Republicans divided over whether to impeach Trump


Republican lawmakers were divided on Wednesday over whether to kick Donald Trump from the White House and prevent him from running for office in the future, as at least five GOP House members announced they would vote to impeach President.

Jim Jordan, a congressman from Ohio and staunch supporter of the president, called on Liz Cheney – the most prominent Republican to break ranks and support impeachment – to be fired from her leadership position.

Mr Jordan said Ms Cheney, the oldest Republican woman on Capitol Hill and the third member of the GOP House, was ‘totally wrong’ in voting to impeach the president and should step down as Speaker of the House Conference republican.

Mr. Jordan added that the Republican caucus is expected to have a “second vote” on his nomination, just days after voting unanimously to install him as Speaker of the Republican House conference.

His comments underscored the sharp divisions within the Republican Party as GOP lawmakers question how to handle the ignominious end of Mr.
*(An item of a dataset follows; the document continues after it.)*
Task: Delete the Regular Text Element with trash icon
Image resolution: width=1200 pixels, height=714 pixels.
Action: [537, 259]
Trump’s presidency. The party is trying to maintain unity while avoiding the anger of the outgoing president and his staunch support base ahead of the midterm elections in 2022.
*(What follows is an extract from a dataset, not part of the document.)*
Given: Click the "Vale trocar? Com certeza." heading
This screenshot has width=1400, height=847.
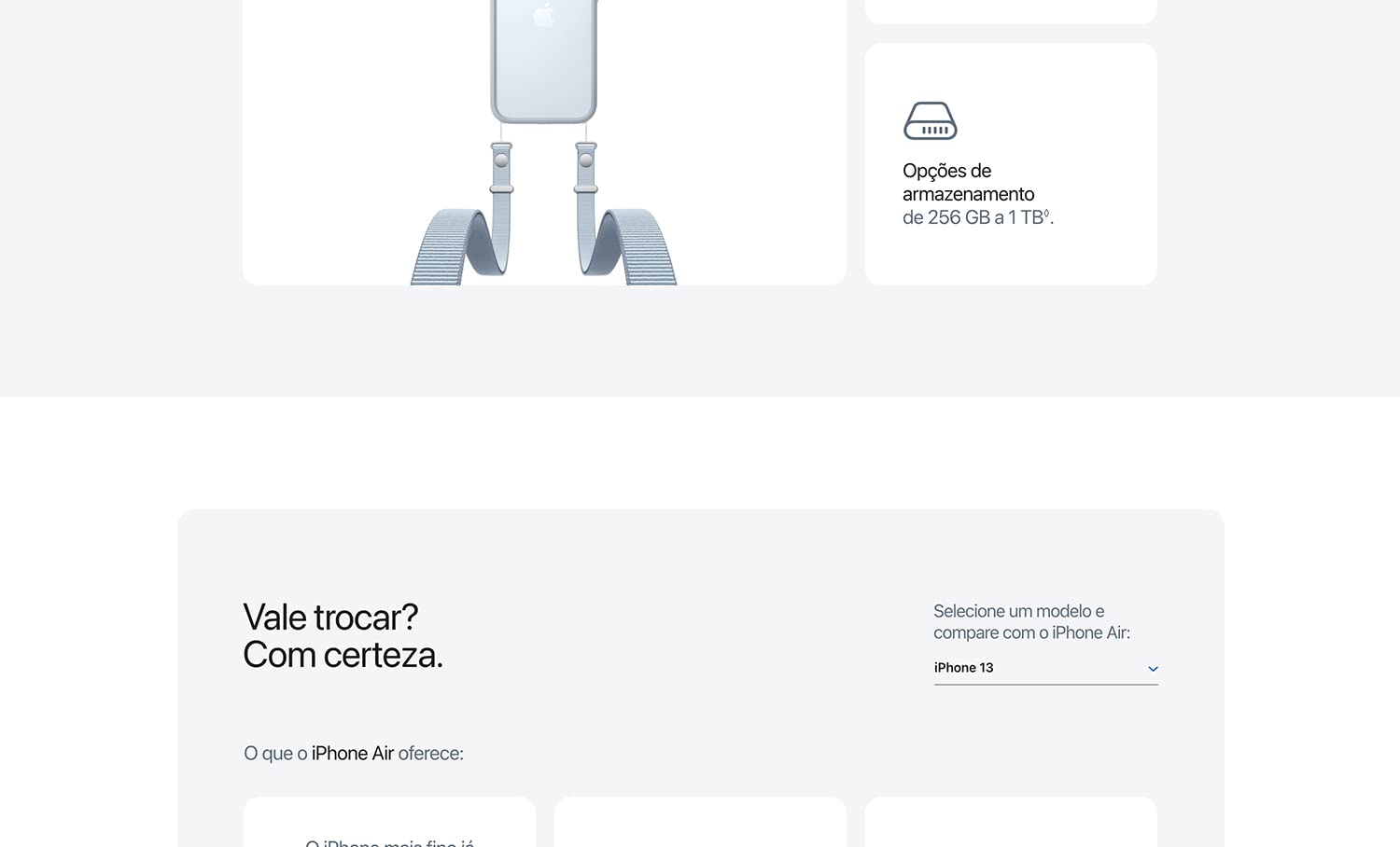Looking at the screenshot, I should click(x=343, y=636).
Jim Jordan, Congressman from Ohio and strong supporter of the president, called for Liz Cheney to be removed from his leadership position © J Scott Applewhite / AP

Ms Cheney sent shockwaves through Washington on Tuesday night when she announced she would vote to impeach Mr Trump for inciting an insurgency that has left at least five dead, including a Capitol Hill policeman.
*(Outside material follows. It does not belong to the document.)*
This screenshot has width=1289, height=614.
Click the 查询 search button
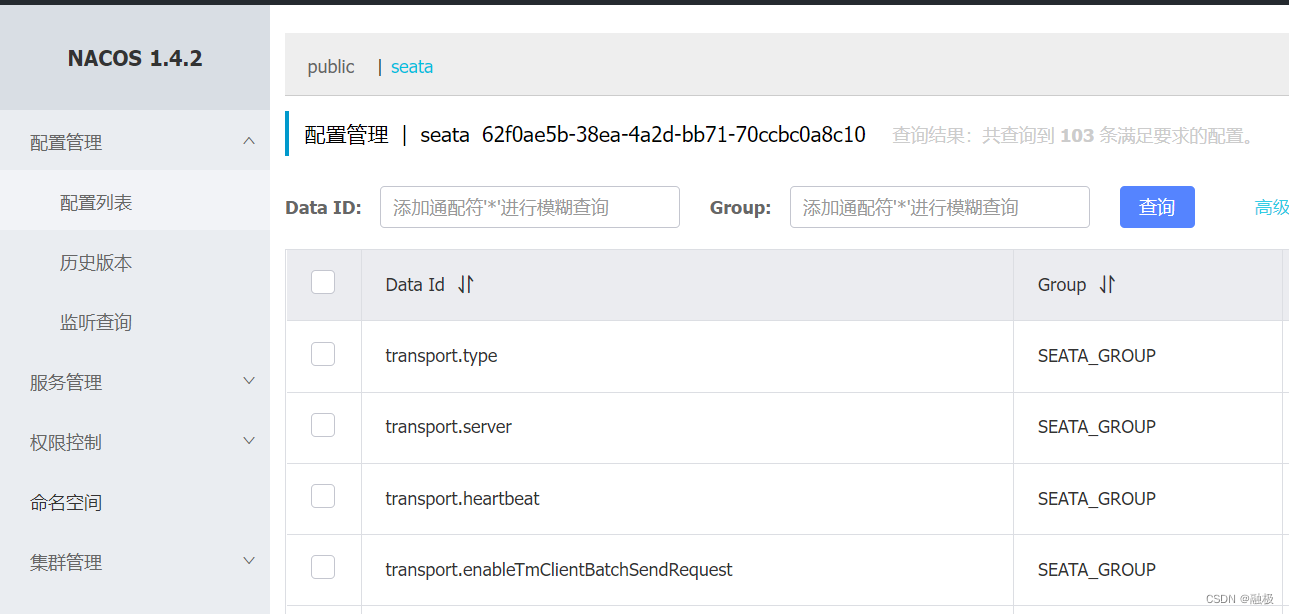click(1157, 207)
“The President of the United States called this crowd, gathered the crowd and lit the flame of this attack,” Ms. Cheney, daughter of former Vice President Dick Cheney, said in a statement. “All that followed was his work.

His comments came just hours after The New York Times reported that Mitch McConnell, the Senate’s top Republican, was happy that House Democrats were impeaching Mr. Trump for the second time, within days barely before he left the White House and Joe Biden. is sworn in as the 46th US President.

The New York Times reported that Mr. McConnell supported the impeachment process in part because he believed it would make it easier for the GOP to purge Mr. Trump from the Republican Party. But it remains unclear whether Mr McConnell will personally vote to convict the president in a Senate trial or encourage his colleagues to do so.

Ms Cheney is one of five Republicans to have said they will vote to impeach Mr Trump when the Democrat-controlled House votes later Wednesday.

While their votes are significant – no Republican voted to impeach Mr. Trump when he was accused of abuse of power and obstruction of Congress last year – they nonetheless represent a small part of the Republican caucus of the Chamber, which has 211 members.

A Politico / Morning Consult poll released Wednesday showed Mr. Trump’s approval rating plunged to an all-time low, with 34% of voters approving the work he was doing. However, the president remained the first choice of Republican voters to be the GOP presidential candidate in 2024, according to the survey.

Forty-two percent of Republican voters said they would vote for Mr. Trump in the next GOP primary, compared to 54 percent when asked the same question in November.

Wednesday’s impeachment vote could be followed by a speedy trial in the Senate. The timing of a trial depends on when Nancy Pelosi, the Democratic House Speaker, sends the impeachment article to the Senate, and whether Mr. McConnell launches a speedy trial.

Mr. Trump will only be removed from office if he is convicted by two-thirds of the Senate, which is currently in Republican hands, but will soon return to the Democrats after last week’s Senate run-off in Georgia. The Senate will then be split, 50-50, with Kamala Harris, the new vice president, able to vote for a tiebreaker.